=== TASK MATERIAL ===

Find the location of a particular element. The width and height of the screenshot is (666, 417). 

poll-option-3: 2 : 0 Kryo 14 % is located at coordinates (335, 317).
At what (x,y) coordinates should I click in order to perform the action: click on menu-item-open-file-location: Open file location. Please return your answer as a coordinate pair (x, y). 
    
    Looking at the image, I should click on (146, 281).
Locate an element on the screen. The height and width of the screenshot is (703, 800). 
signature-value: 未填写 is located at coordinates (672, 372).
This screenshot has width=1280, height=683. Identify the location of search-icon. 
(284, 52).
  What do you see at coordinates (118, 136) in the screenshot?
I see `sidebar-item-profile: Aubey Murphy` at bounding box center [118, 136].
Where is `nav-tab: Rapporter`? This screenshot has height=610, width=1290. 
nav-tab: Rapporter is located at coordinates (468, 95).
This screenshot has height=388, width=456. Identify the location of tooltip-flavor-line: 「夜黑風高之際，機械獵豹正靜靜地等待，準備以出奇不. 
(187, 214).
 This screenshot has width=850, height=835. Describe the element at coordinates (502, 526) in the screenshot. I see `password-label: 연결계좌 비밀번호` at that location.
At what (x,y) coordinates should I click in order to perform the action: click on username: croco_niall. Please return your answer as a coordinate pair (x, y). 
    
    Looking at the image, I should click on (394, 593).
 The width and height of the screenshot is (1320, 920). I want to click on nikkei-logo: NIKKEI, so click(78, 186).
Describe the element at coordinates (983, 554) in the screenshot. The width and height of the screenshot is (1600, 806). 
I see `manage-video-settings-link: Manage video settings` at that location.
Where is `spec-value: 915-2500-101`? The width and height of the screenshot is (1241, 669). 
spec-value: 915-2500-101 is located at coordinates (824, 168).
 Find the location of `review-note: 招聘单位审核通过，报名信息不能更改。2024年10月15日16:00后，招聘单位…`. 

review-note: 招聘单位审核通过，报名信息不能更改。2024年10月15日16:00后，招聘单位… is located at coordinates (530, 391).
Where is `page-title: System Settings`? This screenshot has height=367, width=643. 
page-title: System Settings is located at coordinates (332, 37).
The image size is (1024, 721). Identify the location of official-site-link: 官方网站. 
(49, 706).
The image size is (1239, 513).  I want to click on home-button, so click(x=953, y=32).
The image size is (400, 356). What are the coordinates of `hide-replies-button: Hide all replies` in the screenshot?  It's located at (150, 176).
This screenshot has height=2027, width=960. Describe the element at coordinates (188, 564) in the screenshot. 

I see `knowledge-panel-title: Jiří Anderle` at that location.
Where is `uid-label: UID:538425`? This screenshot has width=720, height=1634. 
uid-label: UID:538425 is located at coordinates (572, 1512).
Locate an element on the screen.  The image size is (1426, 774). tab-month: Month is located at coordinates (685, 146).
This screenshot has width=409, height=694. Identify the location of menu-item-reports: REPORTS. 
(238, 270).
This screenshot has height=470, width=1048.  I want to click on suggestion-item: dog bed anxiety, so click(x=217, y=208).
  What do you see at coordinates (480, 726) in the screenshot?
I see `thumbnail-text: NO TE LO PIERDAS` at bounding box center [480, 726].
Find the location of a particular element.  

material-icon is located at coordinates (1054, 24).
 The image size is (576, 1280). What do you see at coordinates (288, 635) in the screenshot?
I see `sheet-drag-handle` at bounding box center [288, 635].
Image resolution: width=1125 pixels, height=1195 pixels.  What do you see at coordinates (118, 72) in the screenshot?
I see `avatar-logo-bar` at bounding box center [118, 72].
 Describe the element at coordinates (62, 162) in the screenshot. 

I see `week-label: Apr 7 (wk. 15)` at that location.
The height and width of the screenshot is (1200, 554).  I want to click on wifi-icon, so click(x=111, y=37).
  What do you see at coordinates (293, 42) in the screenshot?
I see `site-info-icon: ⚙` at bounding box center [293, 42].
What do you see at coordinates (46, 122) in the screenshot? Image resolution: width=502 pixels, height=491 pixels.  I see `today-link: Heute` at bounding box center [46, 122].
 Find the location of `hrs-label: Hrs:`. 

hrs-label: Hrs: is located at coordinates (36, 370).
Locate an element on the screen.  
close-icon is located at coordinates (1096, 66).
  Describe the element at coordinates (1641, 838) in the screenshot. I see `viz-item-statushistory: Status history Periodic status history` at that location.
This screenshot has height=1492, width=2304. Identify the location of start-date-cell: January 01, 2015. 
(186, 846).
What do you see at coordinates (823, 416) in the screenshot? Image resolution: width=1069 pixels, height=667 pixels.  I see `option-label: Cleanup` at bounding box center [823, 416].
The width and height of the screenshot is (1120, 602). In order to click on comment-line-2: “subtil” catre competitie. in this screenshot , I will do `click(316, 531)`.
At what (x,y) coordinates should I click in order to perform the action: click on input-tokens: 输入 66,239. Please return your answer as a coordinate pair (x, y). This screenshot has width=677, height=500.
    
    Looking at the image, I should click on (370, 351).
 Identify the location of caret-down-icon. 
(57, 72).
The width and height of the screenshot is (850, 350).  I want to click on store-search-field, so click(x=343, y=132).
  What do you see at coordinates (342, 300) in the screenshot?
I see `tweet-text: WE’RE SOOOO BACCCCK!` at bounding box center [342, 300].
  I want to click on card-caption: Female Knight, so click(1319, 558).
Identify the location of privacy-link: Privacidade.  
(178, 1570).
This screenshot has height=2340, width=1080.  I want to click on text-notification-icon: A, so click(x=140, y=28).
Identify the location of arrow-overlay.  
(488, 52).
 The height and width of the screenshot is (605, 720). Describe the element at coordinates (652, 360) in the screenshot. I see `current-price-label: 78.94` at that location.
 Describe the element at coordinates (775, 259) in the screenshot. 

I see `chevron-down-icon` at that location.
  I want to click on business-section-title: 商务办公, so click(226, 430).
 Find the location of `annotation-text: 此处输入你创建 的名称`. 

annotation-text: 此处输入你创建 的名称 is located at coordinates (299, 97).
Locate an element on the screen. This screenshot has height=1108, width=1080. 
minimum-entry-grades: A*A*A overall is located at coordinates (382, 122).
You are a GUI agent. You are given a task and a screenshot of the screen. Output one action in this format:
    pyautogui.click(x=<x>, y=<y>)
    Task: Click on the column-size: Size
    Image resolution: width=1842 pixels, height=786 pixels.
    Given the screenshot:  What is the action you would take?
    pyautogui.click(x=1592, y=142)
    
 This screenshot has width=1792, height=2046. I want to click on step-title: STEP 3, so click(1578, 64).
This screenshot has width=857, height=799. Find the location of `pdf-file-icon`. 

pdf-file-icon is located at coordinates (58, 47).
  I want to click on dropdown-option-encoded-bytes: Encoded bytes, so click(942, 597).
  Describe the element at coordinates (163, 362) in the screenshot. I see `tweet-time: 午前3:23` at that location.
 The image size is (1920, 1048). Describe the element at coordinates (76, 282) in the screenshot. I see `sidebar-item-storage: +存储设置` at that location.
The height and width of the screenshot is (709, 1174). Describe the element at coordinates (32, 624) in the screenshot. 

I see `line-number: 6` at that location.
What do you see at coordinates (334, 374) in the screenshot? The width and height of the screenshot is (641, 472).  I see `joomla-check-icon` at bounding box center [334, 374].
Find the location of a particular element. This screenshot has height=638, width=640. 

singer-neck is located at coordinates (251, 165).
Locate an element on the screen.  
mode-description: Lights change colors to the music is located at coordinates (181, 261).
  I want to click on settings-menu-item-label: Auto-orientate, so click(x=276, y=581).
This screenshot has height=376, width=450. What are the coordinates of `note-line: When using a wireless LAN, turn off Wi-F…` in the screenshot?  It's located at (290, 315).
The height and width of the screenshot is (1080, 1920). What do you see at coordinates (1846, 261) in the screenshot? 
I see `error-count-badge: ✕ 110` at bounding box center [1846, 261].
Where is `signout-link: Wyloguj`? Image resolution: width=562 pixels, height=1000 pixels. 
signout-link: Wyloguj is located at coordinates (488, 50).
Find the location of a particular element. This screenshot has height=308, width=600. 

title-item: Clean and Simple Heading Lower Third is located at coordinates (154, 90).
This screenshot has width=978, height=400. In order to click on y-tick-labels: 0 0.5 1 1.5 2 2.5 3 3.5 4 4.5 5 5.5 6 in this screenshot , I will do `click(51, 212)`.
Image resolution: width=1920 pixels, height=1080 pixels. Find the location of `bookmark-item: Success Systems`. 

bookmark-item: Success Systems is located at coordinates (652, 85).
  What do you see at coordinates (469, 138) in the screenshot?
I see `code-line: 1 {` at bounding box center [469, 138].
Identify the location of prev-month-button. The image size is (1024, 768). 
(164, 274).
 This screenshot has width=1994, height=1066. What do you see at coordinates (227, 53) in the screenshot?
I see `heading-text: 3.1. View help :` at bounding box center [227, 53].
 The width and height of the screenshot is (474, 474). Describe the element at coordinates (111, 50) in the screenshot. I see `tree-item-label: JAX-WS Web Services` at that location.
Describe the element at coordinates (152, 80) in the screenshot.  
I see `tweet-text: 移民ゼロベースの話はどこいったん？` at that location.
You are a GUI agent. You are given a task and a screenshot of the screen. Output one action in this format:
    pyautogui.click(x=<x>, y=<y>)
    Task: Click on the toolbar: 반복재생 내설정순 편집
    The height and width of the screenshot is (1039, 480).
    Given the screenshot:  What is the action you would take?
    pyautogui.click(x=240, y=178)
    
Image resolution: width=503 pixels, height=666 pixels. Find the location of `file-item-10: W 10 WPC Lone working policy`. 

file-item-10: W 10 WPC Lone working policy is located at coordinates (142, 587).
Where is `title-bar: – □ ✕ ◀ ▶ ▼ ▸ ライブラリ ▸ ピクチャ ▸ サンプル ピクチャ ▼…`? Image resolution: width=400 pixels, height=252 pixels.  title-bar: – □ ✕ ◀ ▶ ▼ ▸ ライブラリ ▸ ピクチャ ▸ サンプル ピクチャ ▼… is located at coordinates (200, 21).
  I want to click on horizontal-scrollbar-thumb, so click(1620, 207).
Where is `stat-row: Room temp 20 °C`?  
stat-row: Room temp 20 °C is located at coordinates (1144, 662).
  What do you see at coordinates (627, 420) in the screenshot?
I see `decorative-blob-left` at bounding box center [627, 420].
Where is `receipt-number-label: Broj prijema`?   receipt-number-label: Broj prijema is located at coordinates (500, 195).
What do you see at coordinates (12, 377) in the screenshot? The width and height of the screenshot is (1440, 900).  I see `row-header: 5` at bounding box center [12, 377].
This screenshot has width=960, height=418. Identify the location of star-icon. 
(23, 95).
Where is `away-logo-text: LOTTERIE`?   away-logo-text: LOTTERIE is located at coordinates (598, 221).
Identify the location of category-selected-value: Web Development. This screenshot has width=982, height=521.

===

ASSIGNMENT
Present the lines from the one with "has width=720, height=1634." up to and including the one with "coordinates (685, 146)." as a Markdown table, leaving out any blank lines. Use the columns Row, for a running row number, and Line, for the text of each line.

REPLY TO THE EXERCISE
| Row | Line |
|---|---|
| 1 | Where is `uid-label: UID:538425`? This screenshot has width=720, height=1634.  |
| 2 | uid-label: UID:538425 is located at coordinates (572, 1512). |
| 3 | Locate an element on the screen.  The image size is (1426, 774). tab-month: Month is located at coordinates (685, 146). |